Many of us seem to be building up piles of flash devices. And the concept of "bit rot" or wear out by any other name is accepted, Which raises 3 questions about handling the issue.
1. Are there utilities that can report the history or other metric data on future life span?
2. Is it possible to somehow log write to device events as a file entry? Since many devices have a Write indicator, some way of probing that indicator to increment a counter, then some estimation of drive wear would be captured as a human readable numerical. So the device could be reassigned from rewritable to archive if that is viable, or replaced as pre-emptive risk reduction.
3. Is there evidence to support a flash device used for say-70% of it's estimated "Write Cycles" being still permanently stable as Read Only for archiving?
On Jan 13, 2008 7:16 PM, Oren Beck [email protected] wrote:
- Is it possible to somehow log write to device events as a file entry?
Since many devices have a Write indicator, some way of probing that indicator to increment a counter, then some estimation of drive wear would be captured as a human readable numerical.

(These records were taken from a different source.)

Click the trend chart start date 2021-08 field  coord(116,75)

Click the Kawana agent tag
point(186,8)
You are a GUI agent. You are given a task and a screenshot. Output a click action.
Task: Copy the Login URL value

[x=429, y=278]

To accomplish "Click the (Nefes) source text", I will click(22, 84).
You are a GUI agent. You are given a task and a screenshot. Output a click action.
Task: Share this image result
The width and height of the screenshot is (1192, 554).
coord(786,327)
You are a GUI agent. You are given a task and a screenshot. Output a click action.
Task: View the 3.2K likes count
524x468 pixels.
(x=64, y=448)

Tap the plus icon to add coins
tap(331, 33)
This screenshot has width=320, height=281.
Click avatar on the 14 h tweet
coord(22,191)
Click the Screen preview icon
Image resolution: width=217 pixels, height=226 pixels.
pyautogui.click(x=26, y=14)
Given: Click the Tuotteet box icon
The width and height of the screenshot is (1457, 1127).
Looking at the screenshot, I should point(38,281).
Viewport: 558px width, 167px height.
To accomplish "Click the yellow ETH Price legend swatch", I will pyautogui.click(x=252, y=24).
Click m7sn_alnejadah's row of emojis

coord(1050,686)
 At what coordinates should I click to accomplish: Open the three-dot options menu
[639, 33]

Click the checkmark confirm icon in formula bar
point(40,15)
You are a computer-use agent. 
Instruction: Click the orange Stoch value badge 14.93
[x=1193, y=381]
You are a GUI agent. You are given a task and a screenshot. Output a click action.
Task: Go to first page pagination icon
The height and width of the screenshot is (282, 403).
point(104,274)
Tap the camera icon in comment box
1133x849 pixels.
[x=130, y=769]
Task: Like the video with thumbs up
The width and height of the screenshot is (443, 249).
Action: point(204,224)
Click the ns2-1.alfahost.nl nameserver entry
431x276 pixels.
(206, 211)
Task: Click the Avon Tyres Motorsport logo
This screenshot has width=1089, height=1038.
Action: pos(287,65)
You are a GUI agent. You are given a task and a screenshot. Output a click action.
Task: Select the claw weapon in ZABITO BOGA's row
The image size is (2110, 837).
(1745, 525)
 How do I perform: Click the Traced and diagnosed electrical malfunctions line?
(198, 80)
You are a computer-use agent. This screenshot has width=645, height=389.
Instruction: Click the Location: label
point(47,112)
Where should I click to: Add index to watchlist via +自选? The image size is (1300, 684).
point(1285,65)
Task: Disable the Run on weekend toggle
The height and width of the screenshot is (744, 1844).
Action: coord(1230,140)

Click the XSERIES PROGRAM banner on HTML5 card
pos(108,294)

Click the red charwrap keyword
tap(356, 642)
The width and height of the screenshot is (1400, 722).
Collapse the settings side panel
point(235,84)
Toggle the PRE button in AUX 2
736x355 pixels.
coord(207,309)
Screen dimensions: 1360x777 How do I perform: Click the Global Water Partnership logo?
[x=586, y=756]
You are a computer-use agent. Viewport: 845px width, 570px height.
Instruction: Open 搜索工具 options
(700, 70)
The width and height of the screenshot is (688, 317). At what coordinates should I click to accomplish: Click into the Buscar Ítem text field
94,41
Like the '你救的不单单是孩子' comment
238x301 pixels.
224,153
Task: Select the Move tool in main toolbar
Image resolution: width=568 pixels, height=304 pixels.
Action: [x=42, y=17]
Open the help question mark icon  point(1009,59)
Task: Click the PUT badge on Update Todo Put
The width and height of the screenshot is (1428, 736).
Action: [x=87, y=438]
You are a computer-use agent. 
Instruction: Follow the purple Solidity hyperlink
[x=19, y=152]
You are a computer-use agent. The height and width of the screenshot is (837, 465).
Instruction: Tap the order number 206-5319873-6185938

Doing so would seem to double the number of write-to-device events. How about a way to query the device for how many such events had occurred. We could set up a protocol. Call it "Systematic Tracking Using Performance Indication Data". Yeah, that should work.
Wow. That STUPID.
Doing so would seem to double the number of write-to-device events. How about a way to query the device for how many such events had occurred. We could set up a protocol. Call it "Systematic Tracking Using Performance Indication Data". Yeah, that should work.